I bring this up because, after reading Flannery O'Connor's "A Good Man is Hard to Find," I was madly in love with the story, but wasn't able to articulate exactly what was going on under the surface of the story. I sensed religious tones, regionalism, and characters that were more complex than "hero" and "villain," but I just couldn't figure it out. The Misfit and the grandmother's dialogue with each other at the end intrigued me, but I didn't know why.
So I went to sparknotes, and read up on it. And what I read about The Misfit was the most interesting because I completely disagreed with sparknotes.

"He has carefully considered his actions in life and examined his experiences to find lessons within them. He has even renamed himself because of one of these lessons, believing that his punishment didn’t fit his crime. Because the Misfit has questioned himself and his life so closely, he reveals a self-awareness that the grandmother lacks...The Misfit’s philosophies may be depraved, but they are consistent. Unlike the grandmother, whose moral code falls apart the moment it’s challenged, the Misfit has a steady view of life and acts according to what he believes is right."

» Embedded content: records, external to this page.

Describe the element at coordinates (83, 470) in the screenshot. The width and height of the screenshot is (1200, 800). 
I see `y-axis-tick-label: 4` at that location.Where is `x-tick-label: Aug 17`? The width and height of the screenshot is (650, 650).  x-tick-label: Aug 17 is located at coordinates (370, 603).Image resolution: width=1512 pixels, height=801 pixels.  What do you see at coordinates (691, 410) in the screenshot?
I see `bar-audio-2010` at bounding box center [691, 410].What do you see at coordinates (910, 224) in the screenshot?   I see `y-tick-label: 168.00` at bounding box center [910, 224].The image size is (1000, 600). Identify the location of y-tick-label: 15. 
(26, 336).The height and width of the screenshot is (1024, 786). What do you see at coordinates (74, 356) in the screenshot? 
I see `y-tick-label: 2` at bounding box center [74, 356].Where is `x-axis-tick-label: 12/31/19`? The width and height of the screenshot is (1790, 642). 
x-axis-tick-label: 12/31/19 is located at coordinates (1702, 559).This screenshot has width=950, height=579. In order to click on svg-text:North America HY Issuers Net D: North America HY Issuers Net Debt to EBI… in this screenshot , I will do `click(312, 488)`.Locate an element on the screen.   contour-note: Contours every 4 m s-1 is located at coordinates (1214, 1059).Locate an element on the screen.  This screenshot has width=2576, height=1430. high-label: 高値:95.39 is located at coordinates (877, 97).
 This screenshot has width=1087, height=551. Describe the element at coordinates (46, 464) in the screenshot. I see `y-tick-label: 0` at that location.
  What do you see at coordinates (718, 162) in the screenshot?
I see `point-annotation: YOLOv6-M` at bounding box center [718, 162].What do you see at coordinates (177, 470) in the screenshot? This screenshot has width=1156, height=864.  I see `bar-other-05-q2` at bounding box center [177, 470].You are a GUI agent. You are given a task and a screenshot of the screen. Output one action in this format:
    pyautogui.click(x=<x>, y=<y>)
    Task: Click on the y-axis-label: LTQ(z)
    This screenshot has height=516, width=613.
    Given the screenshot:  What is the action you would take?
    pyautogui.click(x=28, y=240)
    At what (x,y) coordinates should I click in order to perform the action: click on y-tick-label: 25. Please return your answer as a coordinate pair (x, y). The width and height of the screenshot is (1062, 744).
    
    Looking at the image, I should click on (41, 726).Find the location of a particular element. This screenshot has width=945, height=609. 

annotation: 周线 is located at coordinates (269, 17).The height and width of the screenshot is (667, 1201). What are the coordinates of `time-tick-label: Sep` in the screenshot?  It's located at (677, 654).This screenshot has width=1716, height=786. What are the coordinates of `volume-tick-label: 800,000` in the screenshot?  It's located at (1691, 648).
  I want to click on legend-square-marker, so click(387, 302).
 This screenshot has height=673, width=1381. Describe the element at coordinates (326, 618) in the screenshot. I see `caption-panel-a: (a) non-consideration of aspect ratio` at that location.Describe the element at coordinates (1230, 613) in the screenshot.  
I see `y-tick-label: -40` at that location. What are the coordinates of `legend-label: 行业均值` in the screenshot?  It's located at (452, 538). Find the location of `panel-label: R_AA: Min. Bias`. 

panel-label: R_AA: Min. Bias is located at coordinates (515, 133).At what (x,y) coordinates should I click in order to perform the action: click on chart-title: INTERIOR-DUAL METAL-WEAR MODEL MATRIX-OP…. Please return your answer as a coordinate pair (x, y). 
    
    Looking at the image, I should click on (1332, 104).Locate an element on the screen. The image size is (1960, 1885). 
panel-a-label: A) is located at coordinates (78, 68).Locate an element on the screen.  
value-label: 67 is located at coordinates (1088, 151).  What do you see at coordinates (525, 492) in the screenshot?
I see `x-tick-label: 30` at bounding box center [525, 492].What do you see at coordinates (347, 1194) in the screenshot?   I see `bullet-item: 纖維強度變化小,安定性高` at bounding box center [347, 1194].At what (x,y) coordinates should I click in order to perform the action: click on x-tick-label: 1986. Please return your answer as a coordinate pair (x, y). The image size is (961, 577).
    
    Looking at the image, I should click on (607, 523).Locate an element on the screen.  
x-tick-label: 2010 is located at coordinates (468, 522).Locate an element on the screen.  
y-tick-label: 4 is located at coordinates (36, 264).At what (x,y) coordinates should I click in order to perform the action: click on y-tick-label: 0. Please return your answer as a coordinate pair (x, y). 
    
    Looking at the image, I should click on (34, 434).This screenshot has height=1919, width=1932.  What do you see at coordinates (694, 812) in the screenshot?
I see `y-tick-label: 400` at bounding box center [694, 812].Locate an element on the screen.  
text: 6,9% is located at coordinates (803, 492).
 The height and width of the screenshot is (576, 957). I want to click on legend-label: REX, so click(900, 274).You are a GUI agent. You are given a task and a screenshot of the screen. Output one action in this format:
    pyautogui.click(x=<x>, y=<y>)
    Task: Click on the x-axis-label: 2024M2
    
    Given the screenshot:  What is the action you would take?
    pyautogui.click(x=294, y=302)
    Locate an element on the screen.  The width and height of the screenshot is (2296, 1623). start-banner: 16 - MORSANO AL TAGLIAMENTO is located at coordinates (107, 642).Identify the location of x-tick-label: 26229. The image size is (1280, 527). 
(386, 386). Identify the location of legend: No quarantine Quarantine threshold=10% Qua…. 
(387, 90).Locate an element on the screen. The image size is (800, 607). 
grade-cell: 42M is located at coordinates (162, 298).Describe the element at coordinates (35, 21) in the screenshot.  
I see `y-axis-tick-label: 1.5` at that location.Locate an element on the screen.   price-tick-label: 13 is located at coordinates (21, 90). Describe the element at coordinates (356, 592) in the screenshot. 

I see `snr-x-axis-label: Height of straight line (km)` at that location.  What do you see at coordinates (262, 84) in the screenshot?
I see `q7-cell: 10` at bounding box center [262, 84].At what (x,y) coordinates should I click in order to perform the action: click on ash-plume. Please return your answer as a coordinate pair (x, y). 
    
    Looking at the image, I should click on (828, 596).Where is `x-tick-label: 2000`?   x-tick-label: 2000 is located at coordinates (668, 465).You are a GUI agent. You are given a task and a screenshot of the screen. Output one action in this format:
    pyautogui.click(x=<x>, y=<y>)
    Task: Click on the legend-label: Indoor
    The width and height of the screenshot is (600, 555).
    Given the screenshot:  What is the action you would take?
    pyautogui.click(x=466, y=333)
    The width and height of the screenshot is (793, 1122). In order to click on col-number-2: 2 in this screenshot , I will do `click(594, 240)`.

I think they miss the mark saying that The Misfit is consistent. While he is more analytical than the grandmother and her family, there is something within him that isn't satisfied with his philosophy. His cool amoral attitude is challenged by the grandmother, and he cracks. When she talks to him about Jesus, The Misfit, who establishes himself as not one of the faithful, becomes upset about his lack of certainty.
"I wasn't there so I can't say He didn't," The Misfit said. "I wisht I had of been there," he said, hitting the ground with his fist. "It ain't right I wasn't there because if I had of been there I would of known. Listen lady," he said in a high voice, "if I had of been there I would of known and I wouldn't be like I am now." His voice seemed about to crack...
The Misfit obviously isn't so sure about his philosophy of "no pleasure but meanness." When he kills the grandmother immediately after, it seems like a different sort of murder for him. It isn't part of his iconoclastic revenge against society, killing these people that he felt were part of the system that punished him unfairly. He killed the grandmother because she recognized him. She knew who he was, not just him being The Misfit, but who he was to the core of his being, and it scared him.
So, I highly recommend visiting Sparknotes. And then tearing their crappy criticism apart with your own observations about the text.


1 comment:

  1. Well done, Nathaniel! Yes, Sparknotes, Cliffnotes, Bookrags, Wikipedia, all get a bad name, but they are good places to start. The problem is most folks will not see deep enough to disagree. You should write to them about this. You might get a job and then my students will sound smarter than they are.